::: ОТРЫВОК ИЗ ТЕКСТА

Мейерхольд — слишком большой и сложный человек, чтобы изображать его олеографически припомаженным. Взвихренная седая шевелюра, хрипловатый голос, быстрые, резкие движения, огромный нос — он и внешне и внутренне был угловат, резок, неожидан. Таким же был его характер, полный своеобразных противоречий и причудливых крайностей. Не стоит о них умалчивать. Они неотделимы от него, и, не рассказав о них, трудно описать, каким он был.
Чувства тех, кто хорошо знал его, по отношению к нему были сложны. Его очень любили (его невозможно было не любить), но любовь эта была трудной, дорого достающейся, постоянно борющейся в себе с испытаниями, которым он сам подвергал ее. Я знаю людей, однажды обиженных им и до сих пор не способных забыть обиду. Для меня ясно, что обида эта прямо пропорциональна их глубокой любви к Мейерхольду. Я знаю людей, уходивших от него, клявших его и снова по его первому зову возвращавшихся к нему. Об этом хорошо рассказал в своих воспоминаниях о Мейерхольде И. В.Ильинский. Другой замечательный актер, подлинный ученик Мейерхольда, Э. П.Гарин, недавно в письме, отвечая мне на вопрос об обстоятельствах его первого ухода из ГосТИМа, писал:
«Что же касается моего ухода в период «Командарма»», то это объясняется глупостью (моею), заносчивостью и отсутствием выдержки…» И, говоря об уходах некоторых других учеников Мейерхольда, Гарин добавляет: «Господи! Какие все мы были наивные идиоты. Если кто — нибудь подсмотрел бы в зеркало будущее!!!»
Рядом с гением часто бывает трудно. Еще труднее бывает понять это вовремя. Когда видишь человека изо дня в день, не всегда удается сохранить к нему верный масштаб отношения. И в Художественном театре тоже существовала целая фольклорная литература — анекдотические рассказы о Станиславском, иногда очень злые. Создавалась она, еще когда он был жив, и переходила из уст в уста среди людей, искренне его уважавших и любивших. Может быть, это является наибольшим доказательством огромной человечности самого Станиславского. Также было и с Мейерхольдом.

::::::

**ВЫПОЛНИТЕ ЗАДАНИЯ:**
1. Кто, согласно отрывку о Мейерхольде, рассказал в своих воспоминаниях о людях, которые уходили от Мейерхольда и возвращались к нему?
2. Изложите содержание отрывка о Мейерхольде в двух предложениях.

::: ИСХОДНЫЕ ЗАПИСИ

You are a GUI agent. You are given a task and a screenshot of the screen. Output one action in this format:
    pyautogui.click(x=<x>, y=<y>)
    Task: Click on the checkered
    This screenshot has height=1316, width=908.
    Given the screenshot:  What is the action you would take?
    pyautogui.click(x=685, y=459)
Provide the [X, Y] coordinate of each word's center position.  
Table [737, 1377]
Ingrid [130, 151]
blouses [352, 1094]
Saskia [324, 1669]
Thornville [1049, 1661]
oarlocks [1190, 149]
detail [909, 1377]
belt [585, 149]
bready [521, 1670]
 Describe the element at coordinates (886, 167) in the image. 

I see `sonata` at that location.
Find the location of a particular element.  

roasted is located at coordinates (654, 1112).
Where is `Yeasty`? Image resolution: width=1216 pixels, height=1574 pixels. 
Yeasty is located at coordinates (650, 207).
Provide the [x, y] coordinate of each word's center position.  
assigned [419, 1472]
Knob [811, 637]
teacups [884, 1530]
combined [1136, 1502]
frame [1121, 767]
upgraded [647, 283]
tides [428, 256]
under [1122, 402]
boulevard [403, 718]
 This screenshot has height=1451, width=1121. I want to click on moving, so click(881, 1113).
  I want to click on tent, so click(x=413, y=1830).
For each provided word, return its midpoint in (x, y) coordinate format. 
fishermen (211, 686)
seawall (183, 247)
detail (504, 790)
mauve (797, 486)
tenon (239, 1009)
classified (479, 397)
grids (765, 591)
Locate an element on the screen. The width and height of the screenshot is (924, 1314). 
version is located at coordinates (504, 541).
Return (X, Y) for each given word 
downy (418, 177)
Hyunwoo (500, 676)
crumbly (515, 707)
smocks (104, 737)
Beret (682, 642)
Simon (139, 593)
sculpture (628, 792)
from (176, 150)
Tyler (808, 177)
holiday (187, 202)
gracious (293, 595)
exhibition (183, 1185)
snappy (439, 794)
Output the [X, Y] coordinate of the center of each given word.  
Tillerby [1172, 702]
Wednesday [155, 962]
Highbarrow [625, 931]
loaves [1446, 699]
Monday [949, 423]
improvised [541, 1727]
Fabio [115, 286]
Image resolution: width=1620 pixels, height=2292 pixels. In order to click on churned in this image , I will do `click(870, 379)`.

::::::

**ОТВЕТЫ:**
1. И. В. Ильинский.

2. Мейерхольд был резким, угловатым и противоречивым человеком, и любовь к нему тех, кто хорошо его знал, была трудной: одни так и не забыли его обид, другие уходили от него и снова возвращались по первому зову. Рядом с гением часто бывает трудно, и, как в Художественном театре ходили анекдоты о Станиславском, иногда очень злые, так было и с Мейерхольдом.